Work request: Please copy the breast milk donation article word for word, from "Sharing the love…and" up to and including "Park Medical Center.".

Selected extract:
Two Good Samaritan’s random act of kindness is helping newborns in need and their moms all across the country by way of a pair of HCA Healthcare hospitals that serve as breast milk donation centers.
New mothers themselves, Crystal Gallegos-Trujillo has donated nearly 300 bags of breast milk to affiliate Orange Park Medical Center in Orange Park, Fla., while Laurin Reed has gifted more than 30 gallons of breast milk over a one-year period to HCA Healthcare’s TriStar Stonecrest Medical Center in Smyrna, Tenn.
Why kindness counts
According to the Centers for Disease Control and Prevention (CDC), 1 in 10 babies are born too early in the United States. Human milk is especially important for premature or sick babies who are at higher risk of infection. Up to five percent of babies in neonatal intensive care units (NICUs) around the country develop necrotizing enterocolitis, an intestinal disease that is the leading cause of death in premature infants
However, many times mothers are unable to offer their premature babies breast milk, which contains antibodies to fight disease and infection. With thousands of babies needing life-saving milk every week, there is a significant need for more milk donors.
Sharing the love…and milk
Gallegos-Trujillo, a kindergarten teacher and mom of three, including a three-month-old son, made the selfless decision to donate her extra breast milk to Orange Park Medical after watching two friends experience nursing challenges with premature babies.
“It’s like magic,” Gallegos-Trujillo told the local CBS affiliate of her donated breast milk. “It can help the baby thrive and help build their immune system to get their body going,”
“Her donation is truly amazing. Just one ounce of breast milk will feed a micro-preemie baby for an entire day,” said Donna Pack, a lactation consultant at Orange Park Medical Center.
In total, Gallegos-Trujillo’s gift of life could help more than 1,000 micro preemies.
Also giving birth to a son at a non-affiliated hospital nearly one year ago, Reed overproduced throughout her entire breastfeeding journey and knew she could help “pay it forward” with milk.
“I was exclusively pumping when I recognized that my son wouldn’t accept frozen breastmilk,” Reed said. “I couldn’t bring myself to throw it away. I started doing my research on good alternatives and knew that it could help NICU babies.”

Records supplied:
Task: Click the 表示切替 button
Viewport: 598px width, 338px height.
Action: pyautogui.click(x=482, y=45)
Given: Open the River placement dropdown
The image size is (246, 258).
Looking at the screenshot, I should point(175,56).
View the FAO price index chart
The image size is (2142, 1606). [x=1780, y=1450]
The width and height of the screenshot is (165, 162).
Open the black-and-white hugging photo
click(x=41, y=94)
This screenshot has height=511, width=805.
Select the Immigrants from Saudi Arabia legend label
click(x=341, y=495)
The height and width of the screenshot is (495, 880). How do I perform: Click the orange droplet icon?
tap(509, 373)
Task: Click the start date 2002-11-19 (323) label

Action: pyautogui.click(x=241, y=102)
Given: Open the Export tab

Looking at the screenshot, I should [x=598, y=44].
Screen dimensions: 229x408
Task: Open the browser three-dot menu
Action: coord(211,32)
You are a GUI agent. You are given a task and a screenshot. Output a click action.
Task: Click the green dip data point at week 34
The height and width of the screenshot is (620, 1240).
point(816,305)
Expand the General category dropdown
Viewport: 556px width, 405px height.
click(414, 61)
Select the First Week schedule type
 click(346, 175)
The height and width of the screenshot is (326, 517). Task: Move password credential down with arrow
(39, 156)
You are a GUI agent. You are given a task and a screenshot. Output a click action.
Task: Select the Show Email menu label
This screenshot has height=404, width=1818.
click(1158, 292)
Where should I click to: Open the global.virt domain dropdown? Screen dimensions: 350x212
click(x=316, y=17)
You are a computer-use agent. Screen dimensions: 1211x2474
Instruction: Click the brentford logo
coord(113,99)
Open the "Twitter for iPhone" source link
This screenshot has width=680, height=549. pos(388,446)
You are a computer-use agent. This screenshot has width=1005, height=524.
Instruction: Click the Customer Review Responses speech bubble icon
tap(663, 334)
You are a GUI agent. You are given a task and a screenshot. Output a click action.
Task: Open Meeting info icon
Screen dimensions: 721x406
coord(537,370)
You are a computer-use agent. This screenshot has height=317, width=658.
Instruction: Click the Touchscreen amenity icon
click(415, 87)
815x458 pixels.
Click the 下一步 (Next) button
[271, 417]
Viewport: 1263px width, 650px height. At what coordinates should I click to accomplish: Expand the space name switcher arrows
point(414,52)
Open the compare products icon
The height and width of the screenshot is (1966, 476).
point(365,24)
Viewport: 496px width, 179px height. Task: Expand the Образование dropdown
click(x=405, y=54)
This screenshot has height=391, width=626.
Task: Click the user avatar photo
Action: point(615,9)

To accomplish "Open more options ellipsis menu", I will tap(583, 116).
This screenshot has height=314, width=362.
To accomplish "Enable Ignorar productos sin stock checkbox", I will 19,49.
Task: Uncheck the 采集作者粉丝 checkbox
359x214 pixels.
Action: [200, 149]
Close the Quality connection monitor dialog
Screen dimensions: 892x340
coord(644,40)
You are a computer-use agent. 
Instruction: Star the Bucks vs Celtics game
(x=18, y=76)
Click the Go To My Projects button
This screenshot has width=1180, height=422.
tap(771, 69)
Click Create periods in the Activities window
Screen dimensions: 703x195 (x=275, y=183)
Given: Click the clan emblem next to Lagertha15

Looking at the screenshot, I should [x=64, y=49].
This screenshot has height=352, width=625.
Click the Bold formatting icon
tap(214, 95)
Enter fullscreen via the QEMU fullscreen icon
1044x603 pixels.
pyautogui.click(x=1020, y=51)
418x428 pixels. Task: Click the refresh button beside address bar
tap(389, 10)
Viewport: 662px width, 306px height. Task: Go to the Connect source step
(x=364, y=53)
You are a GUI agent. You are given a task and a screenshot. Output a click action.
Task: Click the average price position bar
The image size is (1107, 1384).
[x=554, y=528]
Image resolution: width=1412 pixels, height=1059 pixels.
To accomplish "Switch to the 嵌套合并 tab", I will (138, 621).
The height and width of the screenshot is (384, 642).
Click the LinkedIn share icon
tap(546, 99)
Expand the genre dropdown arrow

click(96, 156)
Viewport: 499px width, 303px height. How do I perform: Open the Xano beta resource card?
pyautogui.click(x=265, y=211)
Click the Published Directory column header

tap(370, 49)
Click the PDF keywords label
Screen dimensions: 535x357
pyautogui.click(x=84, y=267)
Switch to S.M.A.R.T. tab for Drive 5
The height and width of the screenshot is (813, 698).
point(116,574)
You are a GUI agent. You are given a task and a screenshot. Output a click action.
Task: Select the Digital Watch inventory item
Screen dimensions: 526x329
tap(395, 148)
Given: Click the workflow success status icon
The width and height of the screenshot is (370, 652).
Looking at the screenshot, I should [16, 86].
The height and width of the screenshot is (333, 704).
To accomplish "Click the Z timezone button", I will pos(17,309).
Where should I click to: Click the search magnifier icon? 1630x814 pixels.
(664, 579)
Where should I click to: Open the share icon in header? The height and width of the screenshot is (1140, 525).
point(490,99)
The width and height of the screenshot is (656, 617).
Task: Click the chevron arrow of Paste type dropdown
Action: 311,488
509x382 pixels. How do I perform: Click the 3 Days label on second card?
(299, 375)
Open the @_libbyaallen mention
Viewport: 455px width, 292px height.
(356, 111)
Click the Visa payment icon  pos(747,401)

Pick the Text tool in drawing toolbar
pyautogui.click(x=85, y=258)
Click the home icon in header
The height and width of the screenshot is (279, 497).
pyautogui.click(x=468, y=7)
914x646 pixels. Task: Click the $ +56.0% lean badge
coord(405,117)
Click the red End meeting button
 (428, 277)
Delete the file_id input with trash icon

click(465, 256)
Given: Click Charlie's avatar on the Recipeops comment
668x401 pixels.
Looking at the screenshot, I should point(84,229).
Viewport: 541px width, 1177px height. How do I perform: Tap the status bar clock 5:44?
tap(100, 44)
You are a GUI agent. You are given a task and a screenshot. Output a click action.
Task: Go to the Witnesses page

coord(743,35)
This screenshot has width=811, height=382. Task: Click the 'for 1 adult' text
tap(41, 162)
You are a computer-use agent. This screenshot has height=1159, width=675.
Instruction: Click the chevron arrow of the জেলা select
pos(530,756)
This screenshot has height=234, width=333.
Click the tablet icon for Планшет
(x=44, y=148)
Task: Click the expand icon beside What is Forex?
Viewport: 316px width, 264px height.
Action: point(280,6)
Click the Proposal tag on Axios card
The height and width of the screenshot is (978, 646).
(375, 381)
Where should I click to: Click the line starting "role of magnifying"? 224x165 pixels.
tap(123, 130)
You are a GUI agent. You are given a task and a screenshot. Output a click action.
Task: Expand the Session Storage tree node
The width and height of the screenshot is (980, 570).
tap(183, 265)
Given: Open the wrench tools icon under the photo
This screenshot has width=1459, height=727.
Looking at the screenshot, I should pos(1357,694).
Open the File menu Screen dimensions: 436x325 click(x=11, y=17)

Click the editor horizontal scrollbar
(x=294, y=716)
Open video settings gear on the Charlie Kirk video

Output of the exercise:
Sharing the love…and milk
Gallegos-Trujillo, a kindergarten teacher and mom of three, including a three-month-old son, made the selfless decision to donate her extra breast milk to Orange Park Medical after watching two friends experience nursing challenges with premature babies.
“It’s like magic,” Gallegos-Trujillo told the local CBS affiliate of her donated breast milk. “It can help the baby thrive and help build their immune system to get their body going,”
“Her donation is truly amazing. Just one ounce of breast milk will feed a micro-preemie baby for an entire day,” said Donna Pack, a lactation consultant at Orange Park Medical Center.